= Goal =
Rewrite the lines of the entries below as a numbered list, leaving out any blank lines.

= Data excerpts =
--- start ---

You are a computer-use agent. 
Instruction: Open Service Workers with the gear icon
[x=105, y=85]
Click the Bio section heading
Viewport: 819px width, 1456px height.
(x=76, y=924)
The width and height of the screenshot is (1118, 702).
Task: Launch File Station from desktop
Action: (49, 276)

--- end ---

= Answer to this exercise =
1. You are a computer-use agent. 
2. Instruction: Open Service Workers with the gear icon
3. [x=105, y=85]
4. Click the Bio section heading
5. Viewport: 819px width, 1456px height.
6. (x=76, y=924)
7. The width and height of the screenshot is (1118, 702).
8. Task: Launch File Station from desktop
9. Action: (49, 276)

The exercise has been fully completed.